BEGIN
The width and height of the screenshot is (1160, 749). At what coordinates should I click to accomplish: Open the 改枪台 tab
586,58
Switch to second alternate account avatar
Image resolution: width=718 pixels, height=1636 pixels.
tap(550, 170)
END
Give the entries again in full, exactly as they were written above.

▸ **TASK ANSWER**:
The width and height of the screenshot is (1160, 749). At what coordinates should I click to accomplish: Open the 改枪台 tab
586,58
Switch to second alternate account avatar
Image resolution: width=718 pixels, height=1636 pixels.
tap(550, 170)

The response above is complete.